5. In some set phrases:

a pin’s head journey’s end a needle’s point duty’s call

6. Sometimes certain nouns can be used in the possessive case without the second noun which usually denotes a building (a school, a church, a hospital, a house, a shop, an office, a surgery etc.):

You can buy it at the chemist’s.
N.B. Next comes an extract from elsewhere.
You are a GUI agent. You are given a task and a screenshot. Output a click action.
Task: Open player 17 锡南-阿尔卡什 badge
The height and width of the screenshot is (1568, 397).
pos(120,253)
He went to the dentist’s.

Names of the owners of some businesses can be used in the same way:

Sotheby’s Claridge’s

But some very well-known shops call themselves without the apostrophe: Harrods.

7. Names of people can be used similarly to mean ‘....’s house’:

We’ll have a party at Bill’s.

8. Possessive case can be used as a pronoun, with no following noun (with the same kind of meaning as mine, yours, etc.):

Whose is that?’ - ‘Virginia’s’

Escalation is neither in Russia’s interests nor in the West’s.

9. Double possessive.

Note the special construction: of + possessive

He’s a friend of my father’s.(=one of my father’s friends)

He turned up wearing an old coat of Patrick’s.

In other cases it is safer to use of + noun construction.

C. of + noun is used for possession

1. When the possessor noun is followed by a phrase or clause:

I met the wife of the man who lent us the money.

(the underlined expression is too long to be followed be ’s)

2. With inanimate ‘possessors’, except those listed in A above:

the walls of the town the roof of the church

However, it is often possible to replace these expressions by the others:

the town walls the church roof

The first noun becomes an adjective and cannot be plural:

the roofs of the churches = the church roofs

Unfortunately these replacements are not always possible so it is recommended to use of when in doubt.